[Zope-dev] International Catalog

Michel Pelletier michel@digicool.com
Tue, 14 Sep 1999 11:36:31 -0400


I cc'ed some other people on this, because there is some important
locale information in this message.


> -----Original Message-----
> From: Martijn Faassen [mailto:m.faassen@vet.uu.nl]
> Sent: Tuesday, September 14, 1999 7:33 AM
> Cc: zope-dev@zope.org
> Subject: Re: [Zope-dev] Re: [Zope] Need a list of words not indexed by
> Catalog
> 
> Rik Hoekstra wrote:
> > 
> > > Terrel Shumway wrote:
> > > >
> > > > near the end of
> > > >         lib/python/SearchIndex/TextIndex.py
> > > > is a list called 'stop_words'
> > > >
> > > > [Zope Dev] It would be good to move this out of the .py 
> file into an
> > > > editable, internationalizable resource file.
> > >
> > > Agreed! And then there's the *multi* lingual issue too. 
> What if I have
> > > Dutch and English on my site?
> [snip]
> > It seems like you run into a _lot_ of complexities with 
> multilingual issues,
> > and still these are real issues for many of us.
> 
> Yes, very real issues. Suddenly ZCatalog isn't the 
> almost-ready tool to
> add searchability to the website I'm building anymore.. Now I 
> need to do
> quite a bit of extra work, I imagine..

I am thinking heavily about this very problem as we speak.  You all
correctly pointed out some of the toughest of the problems.  Here are my
ideas so far:

Have 'vocabulary objects' store the stopwords, synonyms, stemming rules,
and lexicon (collection of uniquely indexed words) in a drop-in object
for ZCatalog.  This way, a 'French', 'Dutch' etc. vocabulary object
could be developed by a third party.

TextIndexes can then reference (or acquire) a vocabular object through
which it can stop, syn, stem and store words in it's lexicon.  There are
many other issues like sharing lexicons between similar language
indexes, and having multiple back-end 'index/vocabularies' that all look
like one index, so you can search a 'document source' for either
'community' or 'communauté' or 'Gemeinschaft' and get only documents
relevant to that language (my applogies if these words are wrong, I'm
using babelfish).  I think this problem could be intractable though, if
you searched for 'walking' in english, the word would stem down into
'walk', if you search for 'marche' en francais, should it stem down to
'promenade'?

Anyways, there is some good news.  For those of you tracking CVS we have
added the ability to set your locale in Zope.  This means that,
forexample, the splitter/stemmer in the catalog will recognize all of
those umlauts and accented letters and whatnots that english doesn't
have.  We would like a few people all over the place to try this out.
If your locale has a different language or monetary system than the US
(just about everywhere except some of canada) this might make the
catalog and other parts of Zope more useful for you.

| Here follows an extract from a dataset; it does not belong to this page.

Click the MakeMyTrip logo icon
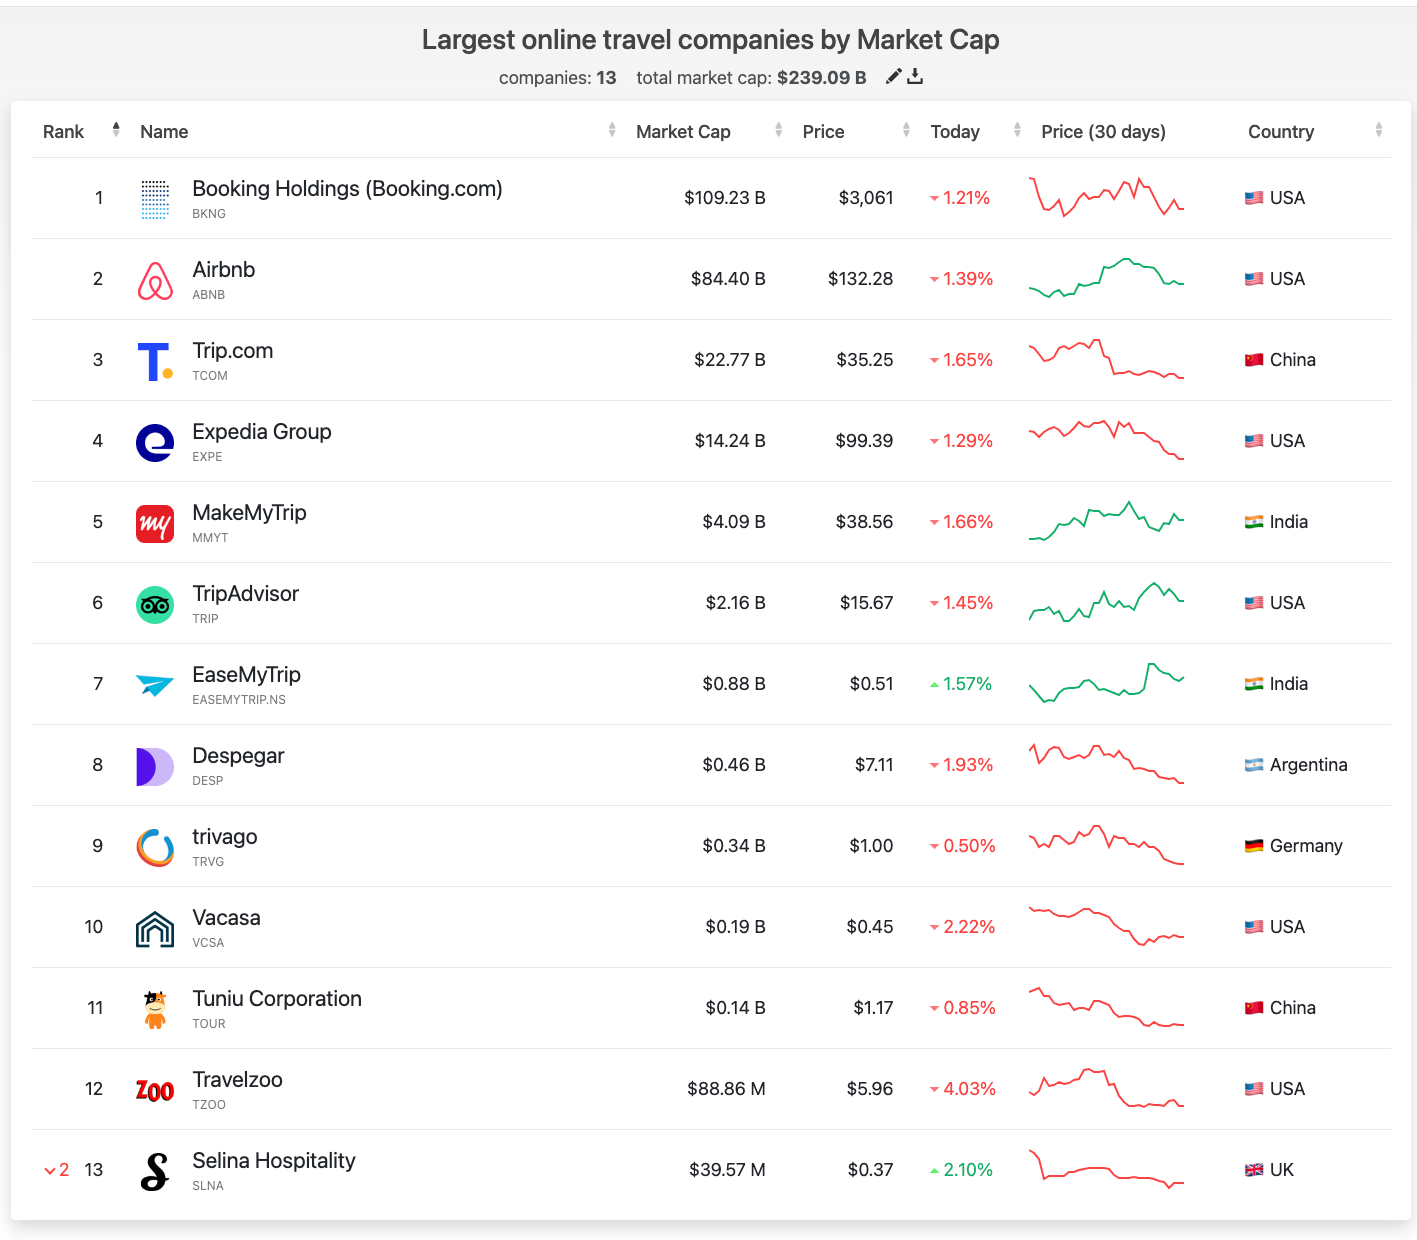Screen dimensions: 1417x1240 (155, 524)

local can be activated from the z2.py command like with the '-L' option.
"-L ''" (an empty string) will cause local to try and autodetect your
locale from your environment variables (you must set the env variables
yourself, see 'man 7 locale').  Alternativly, you can say "-L de" and
set your local to German.

Please folks, test this out for us.  We don't really have the means to
do it here.

-Michel